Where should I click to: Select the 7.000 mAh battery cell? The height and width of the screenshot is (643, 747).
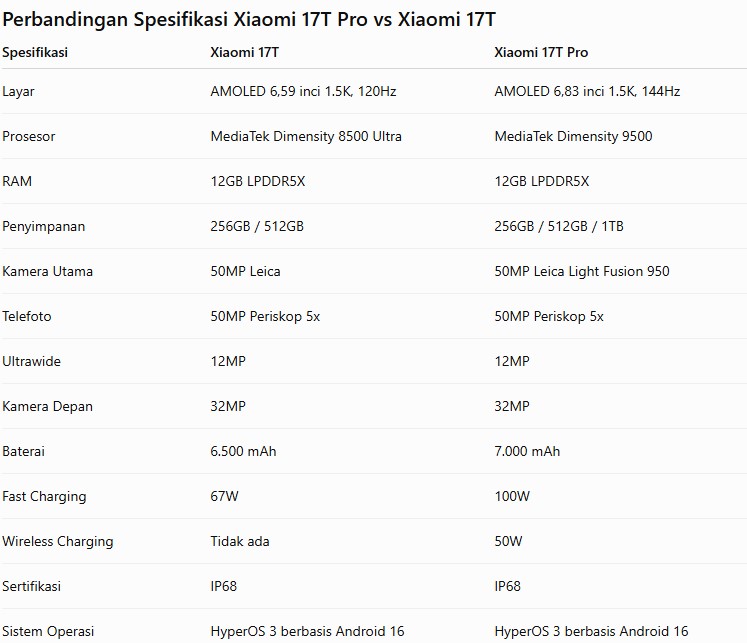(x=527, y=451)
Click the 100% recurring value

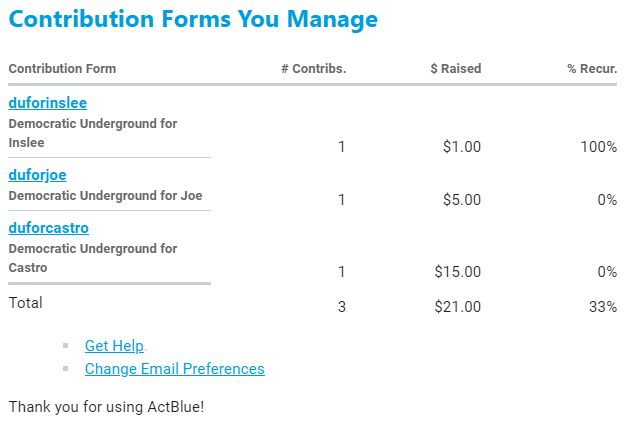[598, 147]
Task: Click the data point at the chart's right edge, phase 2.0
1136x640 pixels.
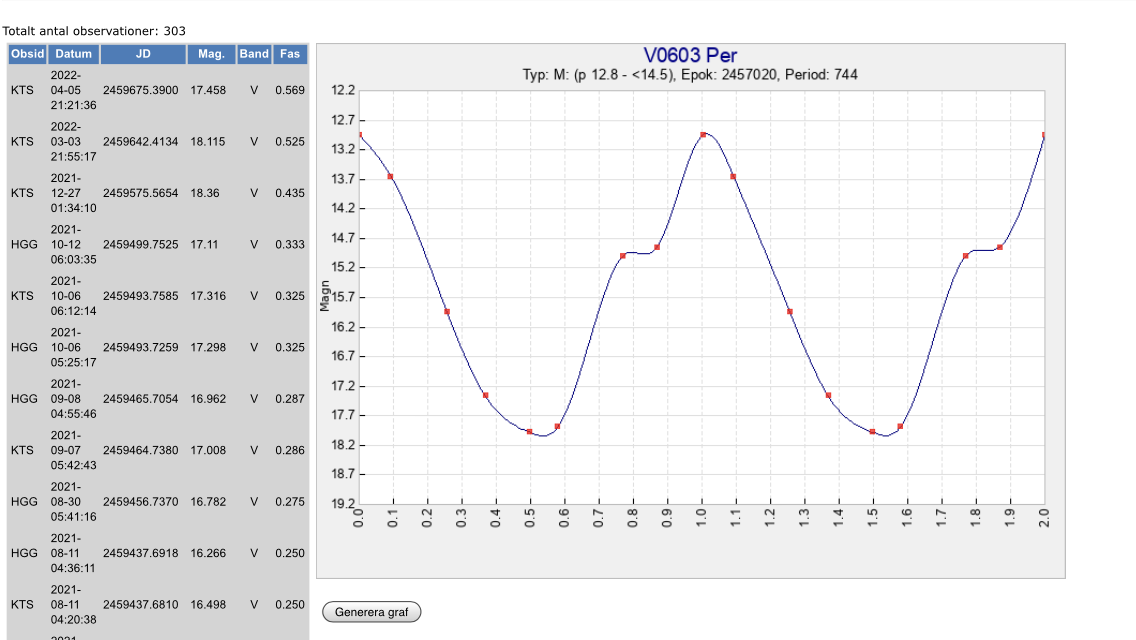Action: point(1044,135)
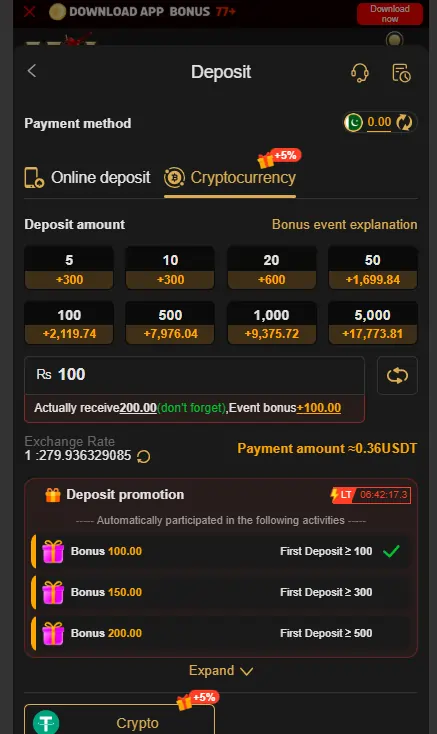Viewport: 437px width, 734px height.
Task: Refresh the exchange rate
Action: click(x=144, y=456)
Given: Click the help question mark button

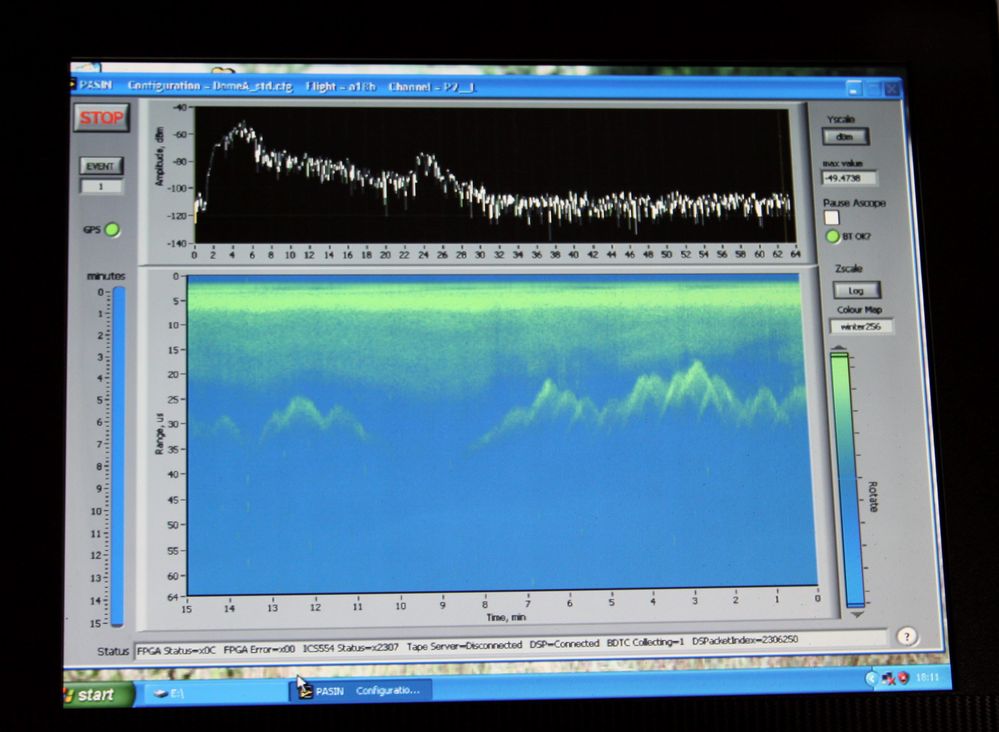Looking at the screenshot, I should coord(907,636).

...

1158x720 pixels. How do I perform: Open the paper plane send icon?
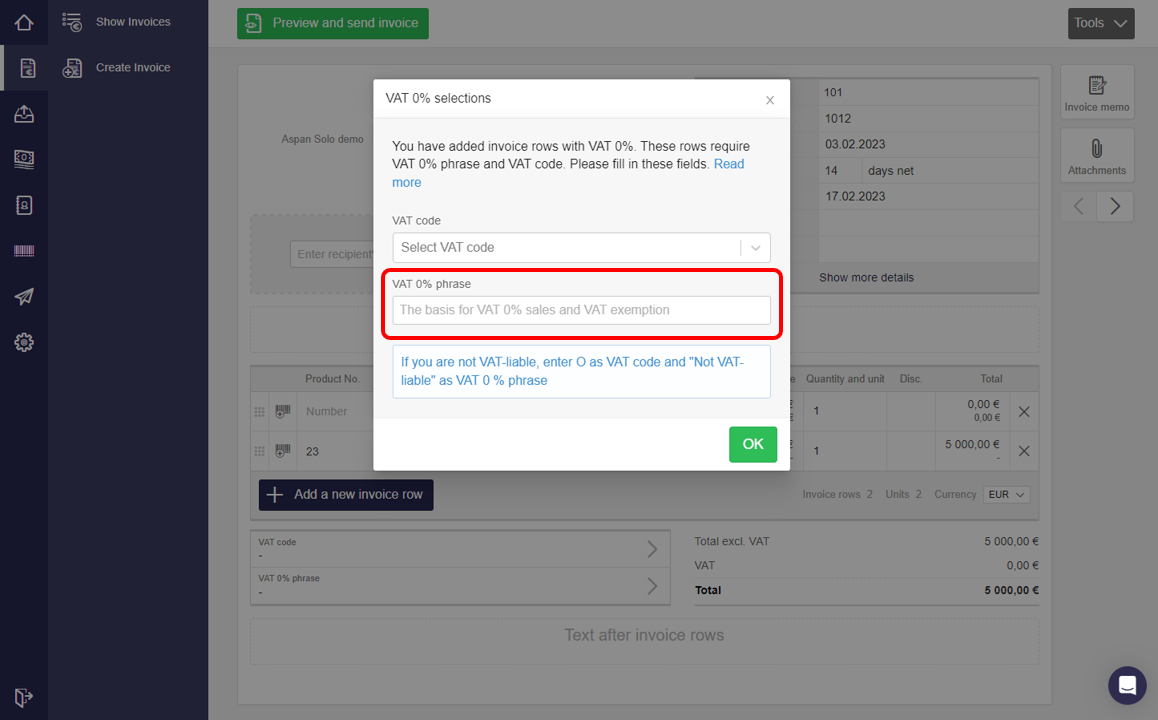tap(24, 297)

About this exercise:
Only one stretch of the entries above is needed: the lines from the one containing "Where should I" through the one containing "Task: Click the". Copy it exactly, without the pictures.

Task response:
Where should I click to: Select the 7.000 mAh battery cell? The height and width of the screenshot is (643, 747).
(x=527, y=451)
Click the 100% recurring value

[598, 147]
Task: Click the data point at the chart's right edge, phase 2.0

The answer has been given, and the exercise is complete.